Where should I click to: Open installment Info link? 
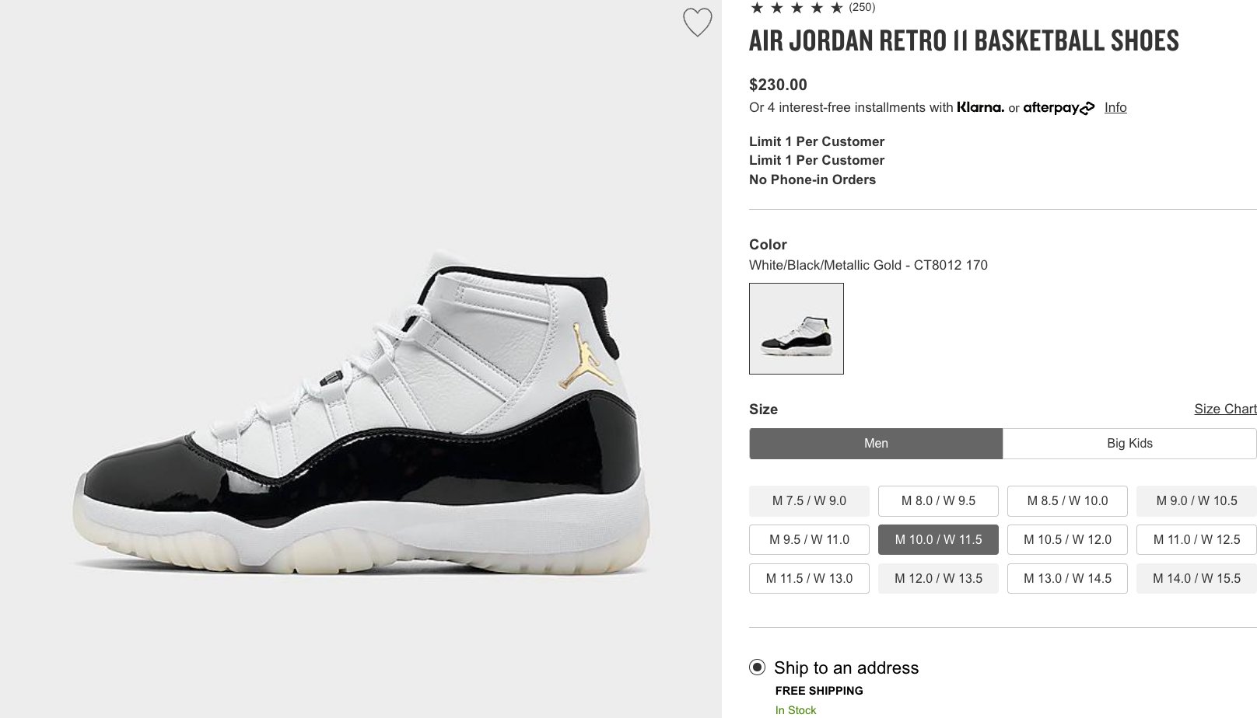[x=1115, y=107]
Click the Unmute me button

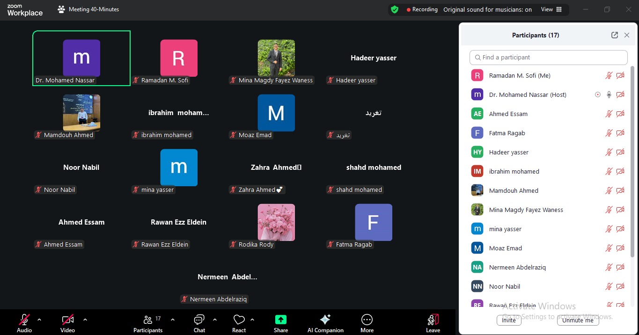point(578,320)
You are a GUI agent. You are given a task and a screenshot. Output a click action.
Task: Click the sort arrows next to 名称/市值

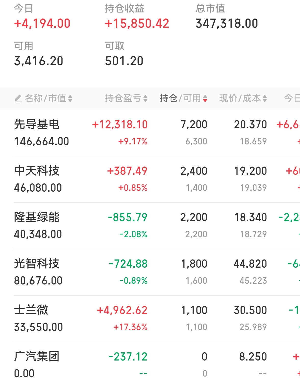pos(70,98)
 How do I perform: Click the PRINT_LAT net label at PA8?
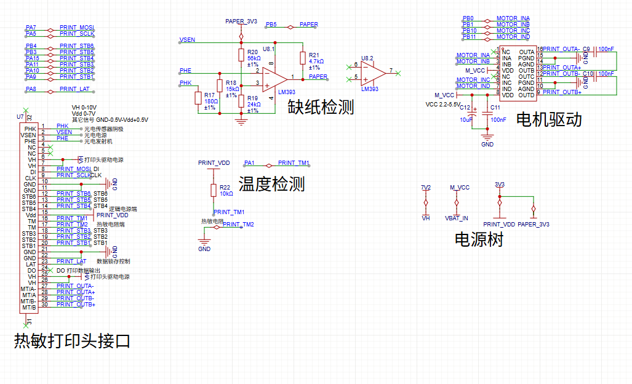point(74,89)
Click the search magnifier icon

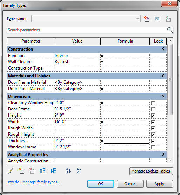pyautogui.click(x=170, y=30)
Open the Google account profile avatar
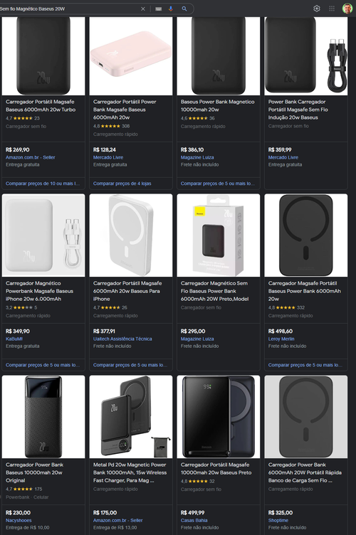The width and height of the screenshot is (356, 535). pos(347,9)
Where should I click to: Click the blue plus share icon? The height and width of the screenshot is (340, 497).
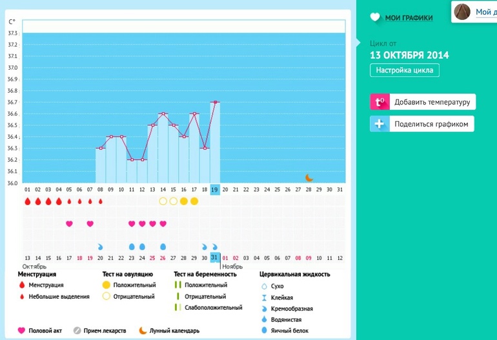point(379,124)
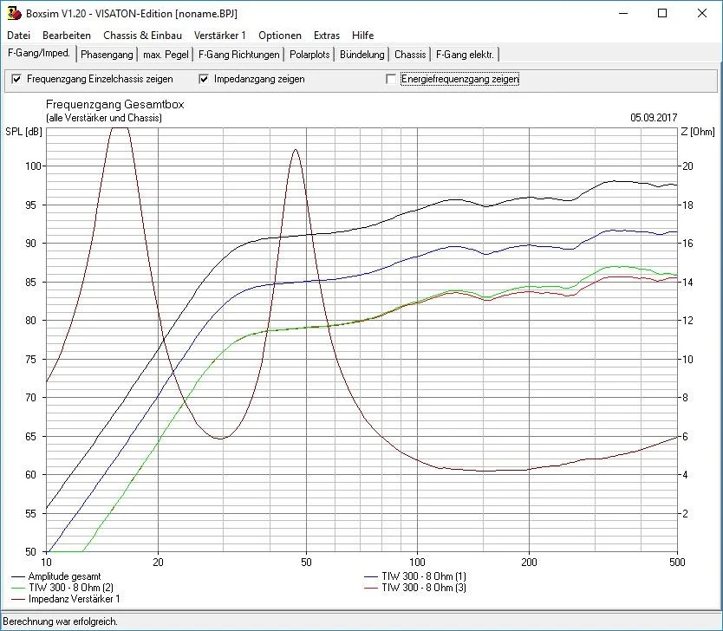This screenshot has width=723, height=631.
Task: Maximize the Boxsim window
Action: pyautogui.click(x=662, y=13)
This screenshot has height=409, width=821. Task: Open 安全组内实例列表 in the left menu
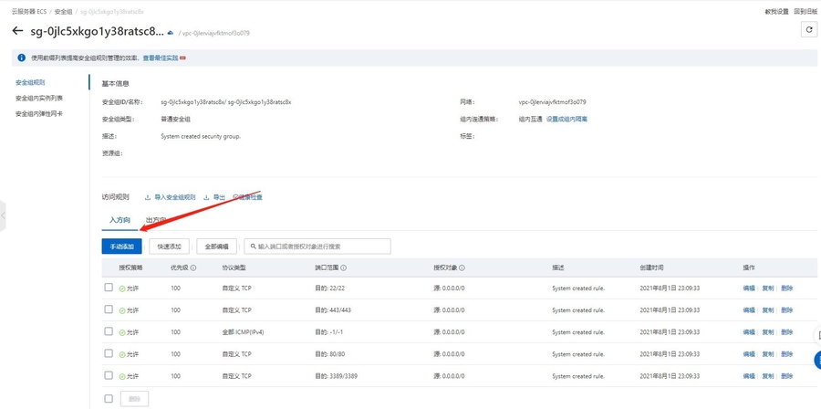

____

Task to complete. Count the lines in the data above that contain the word "Open". Reply with the number alone.

Response to the task. 3